DuckDB
DuckDB is a fast in-process analytical database. This means it's highly optimised to deal with queries (rather than updates) and can work incredibly fast on very large datasets.
As more data is rendered in a Lume site, the build can slow down significantly. It may be beneficial under these circumstances to use DuckDB to access data. This is particularly true if the data in question is very large or if it is used to generate very large numbers of pages.
The lume-duck module provides some utilities to integrate DuckDB into Lume.
You can import the library by adding the following line to your _config.ts
file.
import { duckDbLoader, resultTable } from "jsr:@dringtech/lume-duck";
The duckDbLoader
dataLoader
The module includes a loader which converts .sql
files in the site _data/
directories
into callable functions which execute the included SQL.
These are prepared statements which can be called with parameters to customise the calls.

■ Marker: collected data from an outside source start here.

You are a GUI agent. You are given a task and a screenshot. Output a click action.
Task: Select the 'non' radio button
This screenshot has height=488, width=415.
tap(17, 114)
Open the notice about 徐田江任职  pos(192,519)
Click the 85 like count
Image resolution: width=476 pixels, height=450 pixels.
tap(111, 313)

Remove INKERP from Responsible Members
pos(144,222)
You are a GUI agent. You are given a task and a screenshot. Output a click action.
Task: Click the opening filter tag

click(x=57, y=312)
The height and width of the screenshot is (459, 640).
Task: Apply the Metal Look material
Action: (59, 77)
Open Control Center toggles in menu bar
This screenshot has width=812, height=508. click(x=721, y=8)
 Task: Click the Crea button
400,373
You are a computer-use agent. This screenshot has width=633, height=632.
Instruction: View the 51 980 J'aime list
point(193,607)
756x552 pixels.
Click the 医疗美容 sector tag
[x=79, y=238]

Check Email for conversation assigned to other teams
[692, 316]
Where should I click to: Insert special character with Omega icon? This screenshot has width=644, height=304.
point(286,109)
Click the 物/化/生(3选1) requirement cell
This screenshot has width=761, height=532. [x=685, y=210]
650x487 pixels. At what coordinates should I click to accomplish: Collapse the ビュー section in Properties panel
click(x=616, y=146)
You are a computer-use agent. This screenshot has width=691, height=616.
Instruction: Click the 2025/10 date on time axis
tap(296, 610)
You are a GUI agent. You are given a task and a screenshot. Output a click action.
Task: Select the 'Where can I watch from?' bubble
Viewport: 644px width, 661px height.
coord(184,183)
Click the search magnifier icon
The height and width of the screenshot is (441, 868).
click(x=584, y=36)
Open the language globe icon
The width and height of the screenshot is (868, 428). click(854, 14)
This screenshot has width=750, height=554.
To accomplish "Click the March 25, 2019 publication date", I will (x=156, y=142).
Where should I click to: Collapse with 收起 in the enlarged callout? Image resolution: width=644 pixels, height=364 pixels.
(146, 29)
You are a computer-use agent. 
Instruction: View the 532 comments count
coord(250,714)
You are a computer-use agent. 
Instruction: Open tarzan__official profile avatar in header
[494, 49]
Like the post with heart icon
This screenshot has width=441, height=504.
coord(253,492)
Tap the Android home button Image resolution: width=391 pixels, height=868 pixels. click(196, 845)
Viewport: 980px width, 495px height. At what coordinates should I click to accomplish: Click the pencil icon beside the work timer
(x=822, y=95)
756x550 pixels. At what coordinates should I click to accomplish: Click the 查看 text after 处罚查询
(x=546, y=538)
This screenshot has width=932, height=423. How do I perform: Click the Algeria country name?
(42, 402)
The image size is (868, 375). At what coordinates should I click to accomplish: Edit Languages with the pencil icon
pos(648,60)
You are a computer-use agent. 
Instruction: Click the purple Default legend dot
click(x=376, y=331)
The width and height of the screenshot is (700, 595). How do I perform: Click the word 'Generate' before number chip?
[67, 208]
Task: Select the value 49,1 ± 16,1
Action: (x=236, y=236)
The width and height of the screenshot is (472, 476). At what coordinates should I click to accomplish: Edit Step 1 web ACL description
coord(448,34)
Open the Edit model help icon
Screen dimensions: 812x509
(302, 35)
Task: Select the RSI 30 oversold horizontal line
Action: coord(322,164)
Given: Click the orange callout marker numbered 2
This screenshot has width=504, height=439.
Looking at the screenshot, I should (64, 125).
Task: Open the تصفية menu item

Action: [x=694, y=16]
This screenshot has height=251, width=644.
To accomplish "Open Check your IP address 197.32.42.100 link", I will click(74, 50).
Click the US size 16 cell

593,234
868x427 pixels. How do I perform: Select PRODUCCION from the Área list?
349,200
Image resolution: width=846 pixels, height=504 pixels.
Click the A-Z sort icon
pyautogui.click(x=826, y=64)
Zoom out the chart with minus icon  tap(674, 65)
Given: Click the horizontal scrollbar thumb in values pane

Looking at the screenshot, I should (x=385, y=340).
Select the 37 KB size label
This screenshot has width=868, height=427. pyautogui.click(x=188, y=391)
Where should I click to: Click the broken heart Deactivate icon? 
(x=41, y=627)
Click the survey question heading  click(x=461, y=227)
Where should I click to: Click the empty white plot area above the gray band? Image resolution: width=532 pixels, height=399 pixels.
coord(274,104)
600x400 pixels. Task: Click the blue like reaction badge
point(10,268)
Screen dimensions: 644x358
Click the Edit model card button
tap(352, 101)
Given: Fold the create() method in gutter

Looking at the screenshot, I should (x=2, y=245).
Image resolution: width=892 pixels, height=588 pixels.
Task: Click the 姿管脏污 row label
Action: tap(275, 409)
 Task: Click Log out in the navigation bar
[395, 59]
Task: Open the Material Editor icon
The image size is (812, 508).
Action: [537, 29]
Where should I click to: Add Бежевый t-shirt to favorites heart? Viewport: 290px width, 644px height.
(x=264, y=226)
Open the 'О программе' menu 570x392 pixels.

Some examples are given below.
To use the loader, add the following code to _config.ts
.
site.loadData([".sql"], duckDbLoader());
You will also need to make sure that the DuckDB C/C++ library for your system has been installed. You can find out how to do this on the DuckDB installation documentation page. The library also includes a provisioner, which can be used as follows:
deno run -A jsr:@dringtech/lume-duck/provisioner
The resultTable
filter
The filter presents query results as a text-formatted response table.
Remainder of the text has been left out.